● Problem details
Return every one of the following items line for line, keeping each word, number and symbol unchanged.

● Input material

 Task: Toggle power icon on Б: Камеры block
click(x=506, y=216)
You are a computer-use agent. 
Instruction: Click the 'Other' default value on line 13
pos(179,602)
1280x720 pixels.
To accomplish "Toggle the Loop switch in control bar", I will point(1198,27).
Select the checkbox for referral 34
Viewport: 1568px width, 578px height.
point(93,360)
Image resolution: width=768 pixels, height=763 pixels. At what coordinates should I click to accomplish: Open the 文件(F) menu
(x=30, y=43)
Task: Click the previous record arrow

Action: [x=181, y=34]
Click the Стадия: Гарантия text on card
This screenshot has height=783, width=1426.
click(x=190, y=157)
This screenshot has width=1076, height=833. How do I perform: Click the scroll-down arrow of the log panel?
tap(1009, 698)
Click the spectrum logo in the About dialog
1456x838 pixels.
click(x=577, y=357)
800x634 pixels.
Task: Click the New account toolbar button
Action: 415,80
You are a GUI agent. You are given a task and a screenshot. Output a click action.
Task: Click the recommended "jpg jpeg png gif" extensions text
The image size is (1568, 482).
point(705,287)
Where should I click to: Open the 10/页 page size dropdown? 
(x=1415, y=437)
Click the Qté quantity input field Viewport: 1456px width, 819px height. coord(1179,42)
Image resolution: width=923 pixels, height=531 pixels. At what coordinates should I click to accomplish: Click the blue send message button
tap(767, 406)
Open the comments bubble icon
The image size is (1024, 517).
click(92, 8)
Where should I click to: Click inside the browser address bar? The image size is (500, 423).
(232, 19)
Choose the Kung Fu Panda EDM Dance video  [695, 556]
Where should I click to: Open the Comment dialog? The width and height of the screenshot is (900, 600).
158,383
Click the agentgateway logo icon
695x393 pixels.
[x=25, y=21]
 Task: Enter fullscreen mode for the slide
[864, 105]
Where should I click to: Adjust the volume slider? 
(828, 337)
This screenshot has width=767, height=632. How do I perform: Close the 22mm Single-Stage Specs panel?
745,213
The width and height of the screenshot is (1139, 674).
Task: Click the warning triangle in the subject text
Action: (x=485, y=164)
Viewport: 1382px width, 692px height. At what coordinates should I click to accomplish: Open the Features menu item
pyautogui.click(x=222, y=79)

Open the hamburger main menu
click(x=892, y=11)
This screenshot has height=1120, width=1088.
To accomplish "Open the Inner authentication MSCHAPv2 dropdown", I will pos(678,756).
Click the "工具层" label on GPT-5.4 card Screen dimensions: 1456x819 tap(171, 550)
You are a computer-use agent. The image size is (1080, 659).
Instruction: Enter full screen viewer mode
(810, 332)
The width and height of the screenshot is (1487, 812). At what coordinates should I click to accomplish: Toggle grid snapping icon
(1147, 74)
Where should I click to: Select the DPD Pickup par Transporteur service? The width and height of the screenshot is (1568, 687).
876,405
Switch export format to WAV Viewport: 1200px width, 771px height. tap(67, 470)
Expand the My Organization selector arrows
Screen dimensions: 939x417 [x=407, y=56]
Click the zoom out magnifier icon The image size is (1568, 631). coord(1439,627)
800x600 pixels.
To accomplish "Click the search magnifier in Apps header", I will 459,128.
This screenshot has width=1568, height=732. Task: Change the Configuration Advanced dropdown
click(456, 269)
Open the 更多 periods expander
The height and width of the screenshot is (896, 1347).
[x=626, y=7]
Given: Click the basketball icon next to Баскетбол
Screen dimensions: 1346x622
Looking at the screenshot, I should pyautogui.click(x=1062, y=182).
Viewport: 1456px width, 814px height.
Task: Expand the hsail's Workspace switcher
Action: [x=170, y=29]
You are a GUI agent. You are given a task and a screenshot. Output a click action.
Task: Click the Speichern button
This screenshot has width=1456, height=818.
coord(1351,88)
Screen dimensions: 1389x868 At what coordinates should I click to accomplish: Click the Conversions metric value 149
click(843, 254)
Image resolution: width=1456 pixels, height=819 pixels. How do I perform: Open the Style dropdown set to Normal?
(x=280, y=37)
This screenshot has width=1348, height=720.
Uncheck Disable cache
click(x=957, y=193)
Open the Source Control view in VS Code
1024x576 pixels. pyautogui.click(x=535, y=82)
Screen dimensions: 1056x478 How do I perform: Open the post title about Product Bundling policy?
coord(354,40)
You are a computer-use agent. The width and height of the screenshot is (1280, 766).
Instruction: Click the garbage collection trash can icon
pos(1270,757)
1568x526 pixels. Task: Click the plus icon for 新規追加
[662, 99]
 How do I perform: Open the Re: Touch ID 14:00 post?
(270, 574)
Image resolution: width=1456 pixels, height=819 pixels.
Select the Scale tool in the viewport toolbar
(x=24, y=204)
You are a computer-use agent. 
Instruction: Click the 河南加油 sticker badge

● Exercise solution
 Task: Toggle power icon on Б: Камеры block
click(x=506, y=216)
You are a computer-use agent. 
Instruction: Click the 'Other' default value on line 13
pos(179,602)
1280x720 pixels.
To accomplish "Toggle the Loop switch in control bar", I will point(1198,27).
Select the checkbox for referral 34
Viewport: 1568px width, 578px height.
point(93,360)
Image resolution: width=768 pixels, height=763 pixels. At what coordinates should I click to accomplish: Open the 文件(F) menu
(x=30, y=43)
Task: Click the previous record arrow

Action: [x=181, y=34]
Click the Стадия: Гарантия text on card
This screenshot has height=783, width=1426.
click(x=190, y=157)
This screenshot has width=1076, height=833. How do I perform: Click the scroll-down arrow of the log panel?
tap(1009, 698)
Click the spectrum logo in the About dialog
1456x838 pixels.
click(x=577, y=357)
800x634 pixels.
Task: Click the New account toolbar button
Action: 415,80
You are a GUI agent. You are given a task and a screenshot. Output a click action.
Task: Click the recommended "jpg jpeg png gif" extensions text
The image size is (1568, 482).
point(705,287)
Where should I click to: Open the 10/页 page size dropdown? 
(x=1415, y=437)
Click the Qté quantity input field Viewport: 1456px width, 819px height. coord(1179,42)
Image resolution: width=923 pixels, height=531 pixels. At what coordinates should I click to accomplish: Click the blue send message button
tap(767, 406)
Open the comments bubble icon
The image size is (1024, 517).
click(92, 8)
Where should I click to: Click inside the browser address bar? The image size is (500, 423).
(232, 19)
Choose the Kung Fu Panda EDM Dance video  [695, 556]
Where should I click to: Open the Comment dialog? The width and height of the screenshot is (900, 600).
158,383
Click the agentgateway logo icon
695x393 pixels.
[x=25, y=21]
 Task: Enter fullscreen mode for the slide
[864, 105]
Where should I click to: Adjust the volume slider? 
(828, 337)
This screenshot has width=767, height=632. How do I perform: Close the 22mm Single-Stage Specs panel?
745,213
The width and height of the screenshot is (1139, 674).
Task: Click the warning triangle in the subject text
Action: (x=485, y=164)
Viewport: 1382px width, 692px height. At what coordinates should I click to accomplish: Open the Features menu item
pyautogui.click(x=222, y=79)

Open the hamburger main menu
click(x=892, y=11)
This screenshot has height=1120, width=1088.
To accomplish "Open the Inner authentication MSCHAPv2 dropdown", I will pos(678,756).
Click the "工具层" label on GPT-5.4 card Screen dimensions: 1456x819 tap(171, 550)
You are a computer-use agent. The image size is (1080, 659).
Instruction: Enter full screen viewer mode
(810, 332)
The width and height of the screenshot is (1487, 812). At what coordinates should I click to accomplish: Toggle grid snapping icon
(1147, 74)
Where should I click to: Select the DPD Pickup par Transporteur service? The width and height of the screenshot is (1568, 687).
876,405
Switch export format to WAV Viewport: 1200px width, 771px height. tap(67, 470)
Expand the My Organization selector arrows
Screen dimensions: 939x417 [x=407, y=56]
Click the zoom out magnifier icon The image size is (1568, 631). coord(1439,627)
800x600 pixels.
To accomplish "Click the search magnifier in Apps header", I will 459,128.
This screenshot has width=1568, height=732. Task: Change the Configuration Advanced dropdown
click(456, 269)
Open the 更多 periods expander
The height and width of the screenshot is (896, 1347).
[x=626, y=7]
Given: Click the basketball icon next to Баскетбол
Screen dimensions: 1346x622
Looking at the screenshot, I should pyautogui.click(x=1062, y=182).
Viewport: 1456px width, 814px height.
Task: Expand the hsail's Workspace switcher
Action: [x=170, y=29]
You are a GUI agent. You are given a task and a screenshot. Output a click action.
Task: Click the Speichern button
This screenshot has width=1456, height=818.
coord(1351,88)
Screen dimensions: 1389x868 At what coordinates should I click to accomplish: Click the Conversions metric value 149
click(843, 254)
Image resolution: width=1456 pixels, height=819 pixels. How do I perform: Open the Style dropdown set to Normal?
(x=280, y=37)
This screenshot has width=1348, height=720.
Uncheck Disable cache
click(x=957, y=193)
Open the Source Control view in VS Code
1024x576 pixels. pyautogui.click(x=535, y=82)
Screen dimensions: 1056x478 How do I perform: Open the post title about Product Bundling policy?
coord(354,40)
You are a computer-use agent. The width and height of the screenshot is (1280, 766).
Instruction: Click the garbage collection trash can icon
pos(1270,757)
1568x526 pixels. Task: Click the plus icon for 新規追加
[662, 99]
 How do I perform: Open the Re: Touch ID 14:00 post?
(270, 574)
Image resolution: width=1456 pixels, height=819 pixels.
Select the Scale tool in the viewport toolbar
(x=24, y=204)
You are a computer-use agent. 
Instruction: Click the 河南加油 sticker badge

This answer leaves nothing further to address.